← Back to context

Comment by cmrdporcupine

14 hours ago

Both Apple and NeXT had machines prototyped around it, but it was initially very expensive I believe, and I think Apple was easily convinced to go with PowerPC ... and rather than evolve it and push it further Motorola dropped it in favour of going in on PowerPC.

The sad thing is Intel showed there was still life left in CISC, and Motorola themselves ended up circling back on 68k in the form of ColdFire which proved you could do for 68k what Intel did w/ the Pentium. But by then all their 68k customers had moved on from the 68k ISA.

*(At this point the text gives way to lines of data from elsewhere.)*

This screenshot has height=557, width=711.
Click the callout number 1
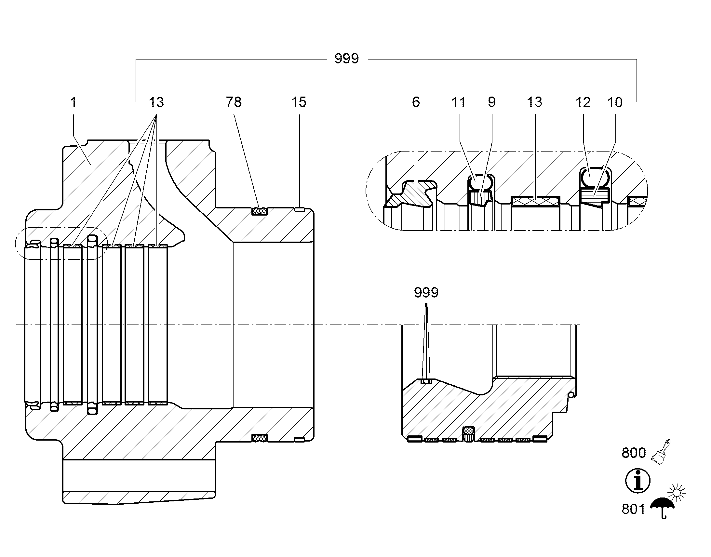pos(74,102)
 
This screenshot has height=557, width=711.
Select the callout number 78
pos(234,102)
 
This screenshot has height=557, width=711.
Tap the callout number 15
pos(299,102)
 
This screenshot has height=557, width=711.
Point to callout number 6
pos(416,102)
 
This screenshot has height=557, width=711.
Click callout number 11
pos(458,102)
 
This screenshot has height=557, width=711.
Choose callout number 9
pos(492,102)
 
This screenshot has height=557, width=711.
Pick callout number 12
pos(583,102)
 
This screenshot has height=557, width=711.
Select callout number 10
pos(615,102)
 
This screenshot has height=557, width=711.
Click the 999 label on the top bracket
pos(347,59)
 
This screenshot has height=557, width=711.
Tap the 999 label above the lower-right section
pos(426,293)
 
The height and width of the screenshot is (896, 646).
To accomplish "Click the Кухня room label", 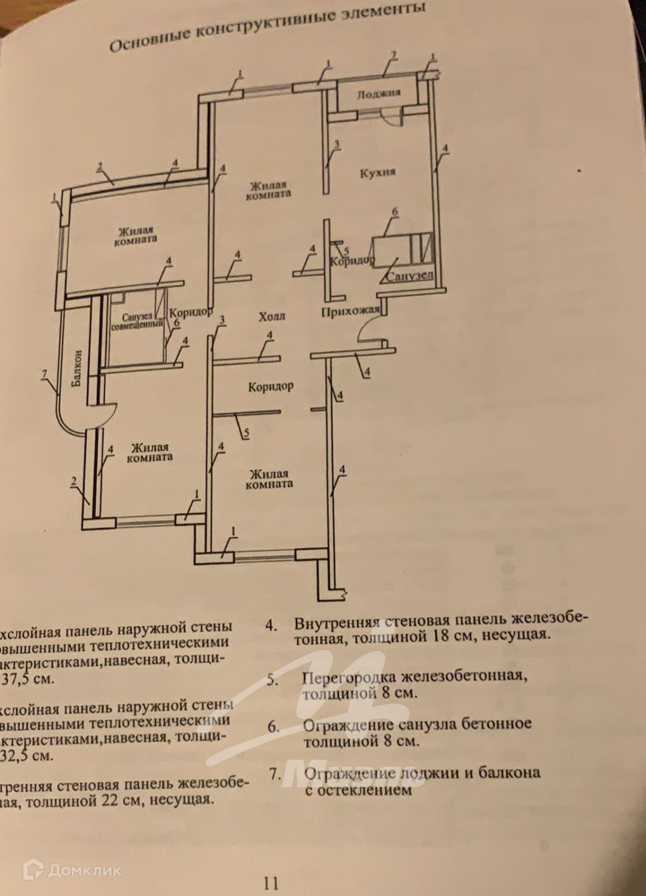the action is (377, 173).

68k was much harder to optimize than x86, being way more CISC-y

68k like VAX was seen as dead avenue not only compared to RISC

  • Motorola had made a few design mistakes, like adding memory indirect addressing in MC68020, which were removed much later, in the ColdFire Motorola CPUs.

    But Intel had made much more design mistakes in the x86 ISA.

    The truth is that the success of Intel and the failure of Motorola had absolutely nothing to do with the technical advantages or disadvantages of their CPU architectures.

    Intel won and Motorola failed simply because IBM had chosen the Intel 8088 for the IBM PC.

    Being chosen by IBM was partly due to luck and partly due to a bad commercial strategy of Motorola, which had chosen to develop in parallel 2 incompatible CPU architectures, MC68000 intended for the high end of the market and MC6809 for the low end of the market.

    Perhaps more due to luck than due to wise planning, Intel had chosen to not divert their efforts into developing 2 distinct architectures (because they were already working in parallel at the 432 architecture for their future CPUs, which was a flop), so after developing the 8086 for the high end of the market they have just crippled it a little into the 8088 for the low end of the market.

    Both 8086 and MC68000 were considered too expensive by IBM, but 8088 seemed a better choice than Z80 or MC6809, mainly by allowing more memory than 64 kB, which was already rather little in 1980.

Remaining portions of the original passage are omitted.